Universal Boolean Reasoning Is Certifiable
Can we build neural networks that do not merely happen to realize all Boolean functions with their associated computational structure, but do so in a certifiable way for every parameter choice? This talk introduces stochastic Boolean circuits, a neural architecture for reasoning with built-in circuit structure. The starting point is a simple but important observation: although ordinary neural networks can represent Boolean gates such as NOT and AND, these exact configurations occupy thin, nongeneric regions of parameter space, making such reasoning fragile and unlikely to arise in a certifiable way through standard training. In response, we construct a model whose parameters define distributions over Boolean circuits directly. We show three main results: (i) for every parameter choice, the model samples a valid Boolean circuit almost surely (certifiable reasoning); (ii) with suitable parameters, it can compute any Boolean function with arbitrarily high probability (universality); and (iii) for sparse Boolean functions, the required size scales efficiently with dimension. We also present experiments showing that the model remains competitive on Boolean truth-table tasks while preserving neuronwise Boolean structure, unlike matched ReLU MLP baselines. The talk connects ideas from neural network expressivity, circuit complexity, and interpretability to propose a route toward more reliable neural reasoning systems.

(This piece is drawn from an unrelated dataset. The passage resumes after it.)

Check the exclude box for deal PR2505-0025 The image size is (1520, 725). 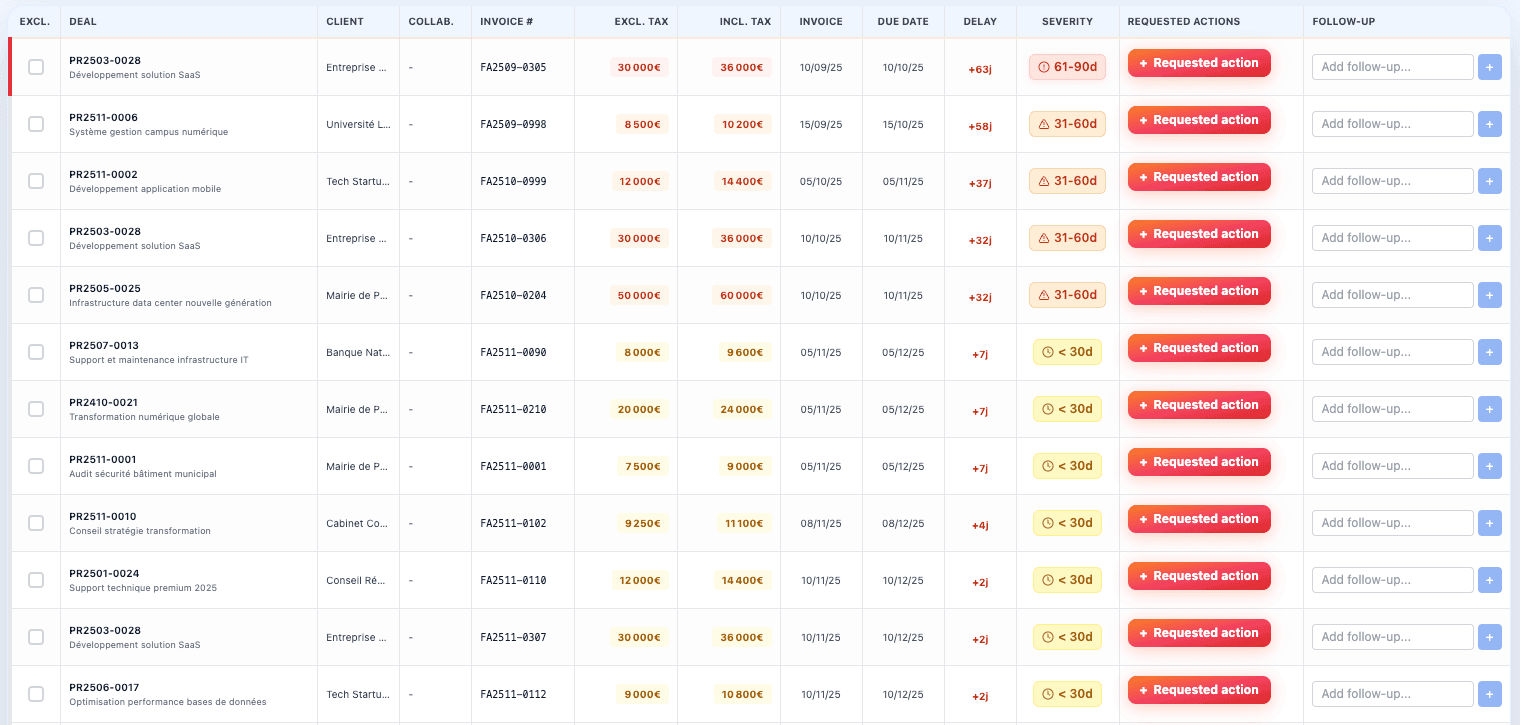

Bio: Hrad Ghoukasian is a Research Assistant at McMaster University, where he is currently working with Anastasis Kratsios on AI reasoning. He previously completed his M.Sc. in Computer Science at McMaster University under the supervision of Shahab Asoodeh, with research focused on trustworthy machine learning, primarily from a theoretical perspective. Earlier, he was a Research Intern at the Vector Institute, where he worked under the supervision of Xiaoxiao Li.

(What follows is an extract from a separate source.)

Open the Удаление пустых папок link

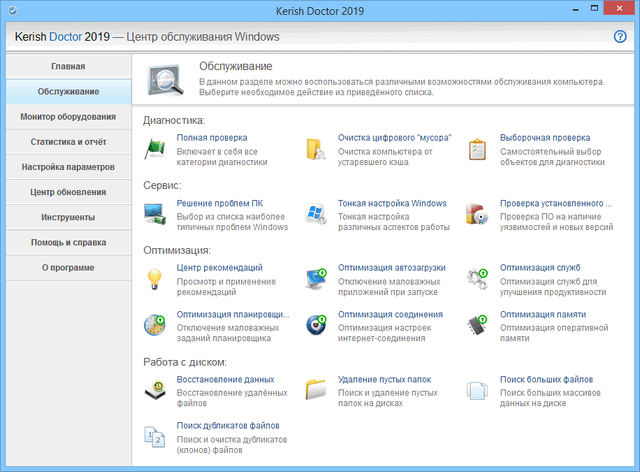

Bio: Wenhao Li is a PhD student at the University of Toronto working on reasoning and neural program synthesis. He previously earned his Computer Science degree from the University of Waterloo and has over a decade of industry experience in AI, software architecture, data systems, and streaming platforms. His work bridges research and practice, with experience leading R&D teams and developing AI-driven systems in facial recognition, recommendation, and large-scale media technology.